Objective To investigate the effect of silk fibroin-poly-L-lactic acid (SF-PLLA) microcarriers on the expansion and differentiation of adipose-derived stem cells (ADSCs).Methods ADSCs were extracted from adipose tissue donated voluntarily by patients undergoing liposuction by enzymatic digestion. The 3rd generation ADSCs were inoculated on CultiSpher G and SF-PLLA microcarriers (set up as groups A and B, respectively), and cultured in the rotary cell culture system. ADSCs cultured in normal two-dimensional plane were used as the control group (group C). Scanning electron microscope was used to observe the microcarriers structure and cell growth. Live/Dead staining and confocal fluorescence microscope was used to observe the distribution and survival condition of cells on two microcarriers. DNA quantification was used to assess cell proliferation on two microcarriers.

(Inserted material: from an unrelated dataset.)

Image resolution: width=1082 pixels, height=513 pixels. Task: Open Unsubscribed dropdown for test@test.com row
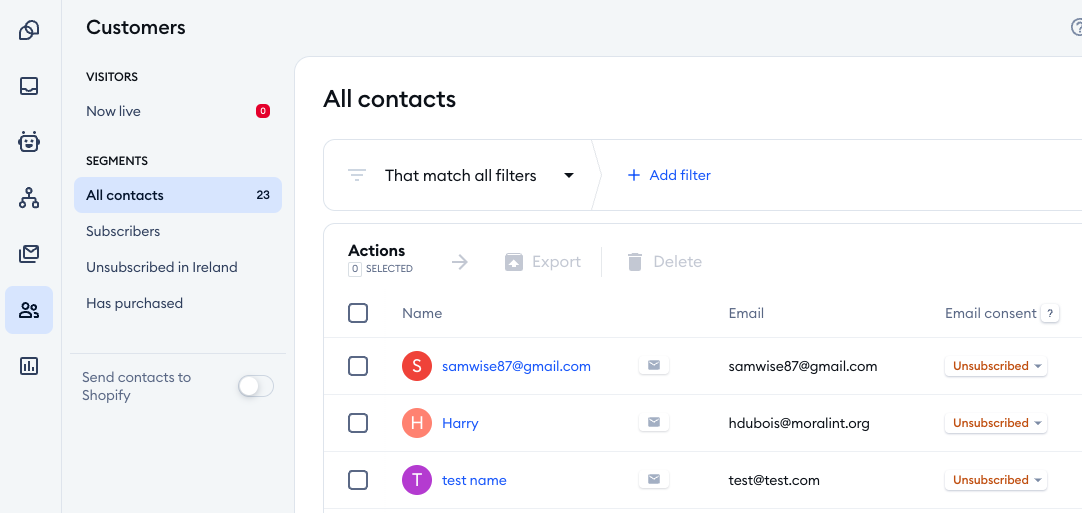tap(996, 480)
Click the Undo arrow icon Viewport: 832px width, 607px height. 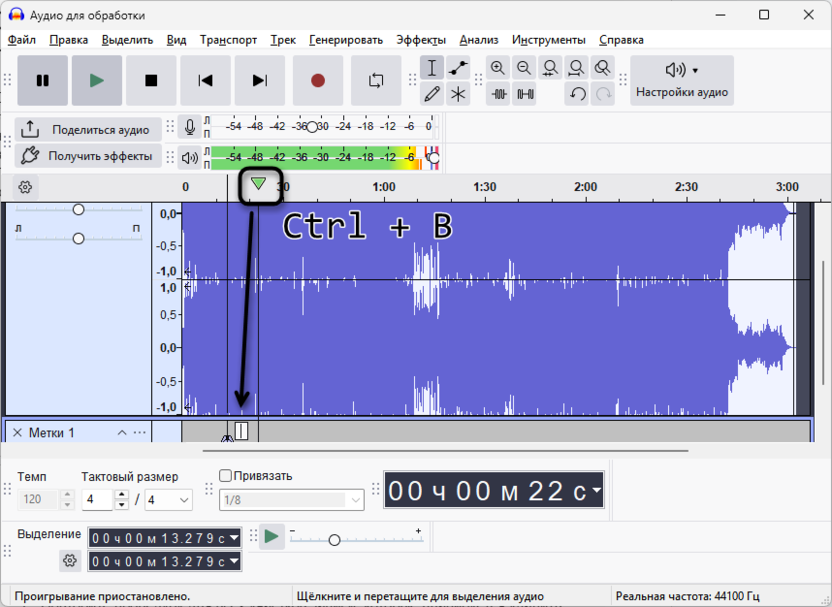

Real-time fluorescence quantitative PCR (qRT-PCR) was used to detect chondrogenesis, osteogenesis, and adipogenesis related gene expression of ADSCs in 3 groups cultured for 18 days. Flow cytometry was used to identify the MSCs surface markers of ADSCs in 3 groups cultured for 18 days, and differential experiments were made to identify differentiation ability of the harvested cells.Results ADSCs could be adhered to and efficiently amplified on the two microcarriers. After 18 days of cultivation, the total increment of ADSCs of the two microcarriers were similar (P>0.05). qRT-PCR results showed that chondrogenesis related genes (aggrecan, cartilage oligomeric matrix protein, SOX9) were significantly up-regulated for ADSCs on SF-PLLA microcarriers and adipogenesis related genes (peroxisome proliferator-activated receptor γ, lipoprotein lipase, ADIPOQ) were significantly up-regulated for ADSCs on CultiSpher G microcarriers, all showing significant differences (P<0.05). Flow cytometry and differentiation identification proved that the harvested cells of the two groups were still ADSCs.Conclusion The ADSCs can be amplified by SF-PLLA microcarriers, and the chondrogenic differential ability of harvested cells was up-regulated while the adipogenic differential was down-regulated.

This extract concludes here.